Not sure about other peoples laws but I had to have pipes put on my exhuast that run out the back to pass inspection. I doubt they woulda passed me with side pipes. 


Eric Animal said:


> when the color shifts IMHO, it dosen't look as nice as the Blackish Purple. The color above/right almost looks like "Midnight watch Blue"...with a little Purple in it.:willy:


Indeed. If I cant get it done within my budget I may just go with midnight blue.


----------



## jetstang (Nov 5, 2008)

My body shop guy just saw XXX and want to paint my car like it. The XXX car is Chromolusion from Dupont and color shifts to 5 colors due to the pearls. It's about $1000 or so. My guys are shooting HOK Chamellion that you can choose a 2 color shift and it is about $1000 for all the materials including clears. The 8 ounce cup of pearls that gives you the affect is about $450 on it's own.
Here's a pic of the CTS they just did. I want my 66 to flip from red to black, should look sharp. It was cloudy, so the metals in the paint isn't popping in these pics, it looks 100% better in person.
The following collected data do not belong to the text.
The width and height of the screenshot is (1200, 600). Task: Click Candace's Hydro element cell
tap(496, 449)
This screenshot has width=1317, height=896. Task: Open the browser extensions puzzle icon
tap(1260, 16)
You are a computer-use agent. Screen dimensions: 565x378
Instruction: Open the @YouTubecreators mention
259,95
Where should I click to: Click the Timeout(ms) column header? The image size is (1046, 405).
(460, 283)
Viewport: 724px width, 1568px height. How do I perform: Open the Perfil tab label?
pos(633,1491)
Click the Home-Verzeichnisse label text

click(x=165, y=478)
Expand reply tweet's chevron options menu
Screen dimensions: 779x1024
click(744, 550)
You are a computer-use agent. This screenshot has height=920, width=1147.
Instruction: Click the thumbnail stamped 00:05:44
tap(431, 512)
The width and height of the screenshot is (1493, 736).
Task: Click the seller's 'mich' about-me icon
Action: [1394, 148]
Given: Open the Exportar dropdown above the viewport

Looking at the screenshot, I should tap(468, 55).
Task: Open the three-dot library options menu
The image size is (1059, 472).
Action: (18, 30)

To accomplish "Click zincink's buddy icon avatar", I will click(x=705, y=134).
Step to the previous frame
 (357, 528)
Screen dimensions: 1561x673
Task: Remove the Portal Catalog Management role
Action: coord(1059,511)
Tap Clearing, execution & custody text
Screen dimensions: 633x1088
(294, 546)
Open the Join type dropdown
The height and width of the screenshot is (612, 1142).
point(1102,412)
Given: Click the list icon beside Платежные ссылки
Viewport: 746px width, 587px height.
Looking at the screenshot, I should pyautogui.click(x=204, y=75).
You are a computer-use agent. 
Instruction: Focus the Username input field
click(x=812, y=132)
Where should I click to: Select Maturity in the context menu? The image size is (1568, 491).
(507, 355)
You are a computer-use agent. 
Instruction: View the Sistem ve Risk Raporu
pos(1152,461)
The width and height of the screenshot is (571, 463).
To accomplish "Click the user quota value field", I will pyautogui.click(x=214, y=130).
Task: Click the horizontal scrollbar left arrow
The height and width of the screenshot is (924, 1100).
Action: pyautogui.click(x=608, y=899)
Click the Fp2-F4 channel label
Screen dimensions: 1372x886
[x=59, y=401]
They are charging $4500 for this paint job including removing doors and doing jams, then $800 for flat sand and buff.


----------



## Hot_Rod (Feb 10, 2011)

That car reminds me of... Christmas, LOL.


----------



## jetstang (Nov 5, 2008)

Hot_Rod said:


> That car reminds me of... Christmas, LOL.


Agree, not my first pick of color, but the effect is cool, and the paint job came out incredible.. They have the whole hood lined up to get their whips painted..


----------



## Hot_Rod (Feb 10, 2011)

Yeah I've been a fan of the chromalusions stuff since it came out. Stuffs crazy expensive though.


----------